Media timed events API for MPEG DASH MPD and emsg events

chrisn
2018-10-15

There is a need in the media industry for an API to support metadata events synchronized to audio or video media, specifically for both out-of-band event streams and in-band discrete events (e.g., MPD -carriage and emsg events in MPEG DASH: http://standards.iso.org/ittf/PubliclyAvailableStandards/c065274_ISO_IEC_23009-1_2014.zip).

These media timed events can be used to support use cases such as ad insertion or presentation of supplemental content alongside the audio or video.

On resource constrained devices such as smart TVs and streaming sticks, parsing media segments to extract event information leads to a significant performance penalty, which can have an impact on UI rendering updates if this is done on the UI thread. There can also be an impact on the battery life of mobile devices. Given that the media segments will be parsed anyway by the user agent, parsing in JavaScript is an expensive overhead that could be avoided.
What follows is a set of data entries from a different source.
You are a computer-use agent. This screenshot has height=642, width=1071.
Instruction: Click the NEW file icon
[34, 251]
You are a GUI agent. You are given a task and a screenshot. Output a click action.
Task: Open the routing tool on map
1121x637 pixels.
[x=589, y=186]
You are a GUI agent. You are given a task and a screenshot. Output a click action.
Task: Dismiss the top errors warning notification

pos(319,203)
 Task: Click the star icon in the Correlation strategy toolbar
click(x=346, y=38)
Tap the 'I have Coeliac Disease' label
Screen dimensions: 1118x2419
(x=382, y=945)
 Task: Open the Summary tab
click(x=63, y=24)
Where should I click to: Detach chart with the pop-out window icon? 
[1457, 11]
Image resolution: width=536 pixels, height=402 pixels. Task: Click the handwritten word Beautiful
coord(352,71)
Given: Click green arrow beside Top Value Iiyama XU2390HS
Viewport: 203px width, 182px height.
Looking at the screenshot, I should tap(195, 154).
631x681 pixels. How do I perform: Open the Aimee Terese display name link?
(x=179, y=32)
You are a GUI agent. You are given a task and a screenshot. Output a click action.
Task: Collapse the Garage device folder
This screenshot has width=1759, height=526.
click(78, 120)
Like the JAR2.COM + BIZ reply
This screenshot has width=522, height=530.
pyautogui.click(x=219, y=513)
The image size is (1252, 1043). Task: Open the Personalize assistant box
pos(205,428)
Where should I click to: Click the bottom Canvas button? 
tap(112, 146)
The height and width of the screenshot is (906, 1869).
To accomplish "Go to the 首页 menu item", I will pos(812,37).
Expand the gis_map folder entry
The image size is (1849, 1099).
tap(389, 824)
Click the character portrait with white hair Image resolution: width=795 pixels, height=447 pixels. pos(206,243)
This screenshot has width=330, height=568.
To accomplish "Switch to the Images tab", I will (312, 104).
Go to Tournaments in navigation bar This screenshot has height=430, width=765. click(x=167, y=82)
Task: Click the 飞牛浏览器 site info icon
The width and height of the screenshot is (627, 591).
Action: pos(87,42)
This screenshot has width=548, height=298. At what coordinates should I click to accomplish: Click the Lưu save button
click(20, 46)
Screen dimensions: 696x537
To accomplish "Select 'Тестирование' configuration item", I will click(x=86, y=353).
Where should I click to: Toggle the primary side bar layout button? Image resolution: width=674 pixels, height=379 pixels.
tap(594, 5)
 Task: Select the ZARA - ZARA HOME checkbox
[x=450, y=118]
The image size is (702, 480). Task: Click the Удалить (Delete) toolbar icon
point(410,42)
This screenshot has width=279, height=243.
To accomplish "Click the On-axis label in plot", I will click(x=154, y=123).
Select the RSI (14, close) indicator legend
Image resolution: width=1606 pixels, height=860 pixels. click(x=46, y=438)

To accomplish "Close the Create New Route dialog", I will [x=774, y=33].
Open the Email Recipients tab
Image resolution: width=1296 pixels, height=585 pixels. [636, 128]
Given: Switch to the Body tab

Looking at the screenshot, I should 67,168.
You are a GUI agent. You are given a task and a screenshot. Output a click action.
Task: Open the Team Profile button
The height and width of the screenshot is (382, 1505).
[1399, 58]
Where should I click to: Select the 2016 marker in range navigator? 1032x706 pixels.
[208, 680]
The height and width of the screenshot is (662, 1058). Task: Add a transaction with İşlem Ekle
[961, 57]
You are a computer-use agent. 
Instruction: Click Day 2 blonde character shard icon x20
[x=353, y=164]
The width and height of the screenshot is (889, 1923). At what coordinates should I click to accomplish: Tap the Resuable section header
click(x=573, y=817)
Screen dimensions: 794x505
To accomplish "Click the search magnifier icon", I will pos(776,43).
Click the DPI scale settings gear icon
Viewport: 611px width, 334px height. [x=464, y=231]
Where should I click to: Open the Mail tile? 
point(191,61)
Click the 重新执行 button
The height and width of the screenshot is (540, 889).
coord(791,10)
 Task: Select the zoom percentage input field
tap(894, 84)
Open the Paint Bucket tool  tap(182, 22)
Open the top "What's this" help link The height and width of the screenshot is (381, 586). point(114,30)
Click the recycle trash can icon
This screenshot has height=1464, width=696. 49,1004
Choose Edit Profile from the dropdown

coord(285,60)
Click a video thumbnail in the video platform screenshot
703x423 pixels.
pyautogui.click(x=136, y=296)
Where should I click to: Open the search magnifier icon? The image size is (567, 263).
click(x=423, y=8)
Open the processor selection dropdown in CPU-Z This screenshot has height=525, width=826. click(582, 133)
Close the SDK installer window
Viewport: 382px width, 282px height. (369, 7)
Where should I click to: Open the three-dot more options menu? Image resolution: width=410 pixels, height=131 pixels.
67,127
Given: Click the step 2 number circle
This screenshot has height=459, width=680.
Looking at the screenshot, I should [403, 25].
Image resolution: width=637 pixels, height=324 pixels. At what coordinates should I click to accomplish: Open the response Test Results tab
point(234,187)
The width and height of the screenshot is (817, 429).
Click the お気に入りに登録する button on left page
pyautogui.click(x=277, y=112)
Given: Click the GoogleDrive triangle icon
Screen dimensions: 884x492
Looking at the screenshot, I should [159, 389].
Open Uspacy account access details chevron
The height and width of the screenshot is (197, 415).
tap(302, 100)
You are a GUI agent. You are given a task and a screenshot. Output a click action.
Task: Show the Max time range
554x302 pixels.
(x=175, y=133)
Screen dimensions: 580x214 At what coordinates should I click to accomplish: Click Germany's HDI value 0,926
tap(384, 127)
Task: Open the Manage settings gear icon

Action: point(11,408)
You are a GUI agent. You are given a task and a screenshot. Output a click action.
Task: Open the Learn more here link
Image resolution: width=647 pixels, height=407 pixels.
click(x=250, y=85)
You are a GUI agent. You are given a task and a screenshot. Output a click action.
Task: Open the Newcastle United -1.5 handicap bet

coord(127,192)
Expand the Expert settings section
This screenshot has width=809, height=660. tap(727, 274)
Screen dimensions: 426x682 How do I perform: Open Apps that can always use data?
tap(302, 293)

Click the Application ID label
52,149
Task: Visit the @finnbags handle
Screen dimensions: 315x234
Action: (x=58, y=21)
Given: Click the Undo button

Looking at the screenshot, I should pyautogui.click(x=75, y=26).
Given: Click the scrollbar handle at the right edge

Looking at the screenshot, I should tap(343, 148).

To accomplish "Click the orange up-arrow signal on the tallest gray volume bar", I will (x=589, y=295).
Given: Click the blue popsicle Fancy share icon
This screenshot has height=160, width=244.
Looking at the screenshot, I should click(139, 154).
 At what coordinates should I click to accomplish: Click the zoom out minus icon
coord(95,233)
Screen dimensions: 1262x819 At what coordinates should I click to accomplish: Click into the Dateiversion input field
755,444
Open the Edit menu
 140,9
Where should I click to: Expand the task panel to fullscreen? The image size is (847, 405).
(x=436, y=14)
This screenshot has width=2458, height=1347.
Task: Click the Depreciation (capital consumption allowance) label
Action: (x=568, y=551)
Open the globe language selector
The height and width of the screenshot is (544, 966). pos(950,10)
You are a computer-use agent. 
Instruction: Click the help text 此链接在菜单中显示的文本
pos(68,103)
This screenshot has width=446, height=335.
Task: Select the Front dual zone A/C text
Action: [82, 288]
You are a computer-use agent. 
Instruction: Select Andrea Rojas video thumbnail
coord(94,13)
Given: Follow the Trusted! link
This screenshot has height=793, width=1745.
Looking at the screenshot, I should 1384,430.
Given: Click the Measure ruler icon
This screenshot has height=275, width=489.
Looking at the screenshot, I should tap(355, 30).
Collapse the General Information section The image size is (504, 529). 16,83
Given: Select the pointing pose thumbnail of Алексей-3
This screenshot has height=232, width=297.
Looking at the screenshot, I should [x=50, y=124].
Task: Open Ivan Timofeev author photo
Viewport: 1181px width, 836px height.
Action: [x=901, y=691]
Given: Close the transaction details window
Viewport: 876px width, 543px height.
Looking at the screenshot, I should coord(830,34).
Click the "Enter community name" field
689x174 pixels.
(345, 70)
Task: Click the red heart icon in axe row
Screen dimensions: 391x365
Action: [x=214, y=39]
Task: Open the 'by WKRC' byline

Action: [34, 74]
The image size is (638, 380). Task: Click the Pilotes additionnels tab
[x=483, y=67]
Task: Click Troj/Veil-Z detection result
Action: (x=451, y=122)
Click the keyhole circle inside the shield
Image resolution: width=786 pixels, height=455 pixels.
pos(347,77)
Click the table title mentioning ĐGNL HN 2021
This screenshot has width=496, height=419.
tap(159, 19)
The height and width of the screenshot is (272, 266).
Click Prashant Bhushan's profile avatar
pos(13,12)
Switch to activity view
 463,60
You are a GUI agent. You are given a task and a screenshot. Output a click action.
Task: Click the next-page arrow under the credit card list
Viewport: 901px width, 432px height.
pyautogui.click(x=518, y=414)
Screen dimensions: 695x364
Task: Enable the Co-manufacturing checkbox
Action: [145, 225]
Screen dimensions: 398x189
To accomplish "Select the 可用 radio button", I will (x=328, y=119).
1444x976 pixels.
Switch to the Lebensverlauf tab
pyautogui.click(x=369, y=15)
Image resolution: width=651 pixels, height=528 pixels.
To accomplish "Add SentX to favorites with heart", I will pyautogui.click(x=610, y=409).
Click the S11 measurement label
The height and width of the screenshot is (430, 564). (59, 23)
The DataCue API has been previously discussed as a means to deliver in-band event data to Web applications, but this is not implemented in mainstream browser engines and is therefore not reflected in the WHATWG living HTML specification. There is previous discussion here, and an earlier liaison statement from HbbTV here. Whether DataCue should be taken up again or another API should be developed, we believe there is a recognized need for extending the existing HTML specification to assist web applications in being able to properly process and render media-timed events.

The Media & Entertainment Interest Group has a draft use case and requirements document here. Please note that this document describes a broader range of topics, and we only propose to work on MPEG DASH MPD and emsg events at WICG at this stage.

We ask for your support in progressing this, and look forward to working with you.

eric_carlson
2018-10-17

The DataCue API has been previously discussed as a means to deliver in-band event data to Web applications, but this is not implemented in mainstream browser engines and is therefore not reflected in the WHATWG living HTML specification.

WebKit supports DataCue.

The original interface was extended with two attributes to support non-text metadata, type and value:

 interface DataCue : TextTrackCue {
    attribute ArrayBuffer data; // Always empty

    // Proposed extensions.
    attribute any value;
    readonly attribute DOMString type;
};

https://trac.webkit.org/browser/webkit/trunk/Source/WebCore/html/track/DataCue.idl

type: A string identifying the type of metadata:

"com.apple.quicktime.udta" - QuickTime User Data
"com.apple.quicktime.mdta" - QuickTime Metadata
"com.apple.itunes" - iTunes metadata
"org.mp4ra" - MPEG-4 metadata
"org.id3" - ID3 metadata

value: An object with the metadata item key, data, and optionally a locale:

value = {
    key: String
    data: String | Number | Array | ArrayBuffer | Object
    locale: String
}

This simple WebKit layout tests loads various types of ID3 metadata from an HLS stream.

For more information, see this session from WWDC 2014.

chrisn
2018-12-07

At the WICG meeting at TPAC in Lyon we were approved to start an incubation. Is there anything more needed from me in order to set up a repository? I suggest we use the name ‘data-cue’. Thanks.

marcosc
2018-12-13

I’ve requested for a Mozilla position on this proposal https://github.com/mozilla/standards-positions/issues/122

chrisn
2018-12-17

An initial draft explainer is here: https://github.com/chrisn/datacue/blob/master/explainer.md

chrisn
2019-03-12

I have updated the explainer, PTAL: https://github.com/chrisn/datacue/blob/master/explainer.md

guest271314
2019-10-06

This is contained in the Explainer referring to VTTCue()

It also does not directly support in-band timed metadata.

VTTCue() can be created at any point, correct?

chrisn
2020-02-14

@guest271314 Sorry for the late reply. Yes, VTTCue can be created at any point. As this is currently the only cue type with a constructor, it’s the only way for web apps to create cues at the moment.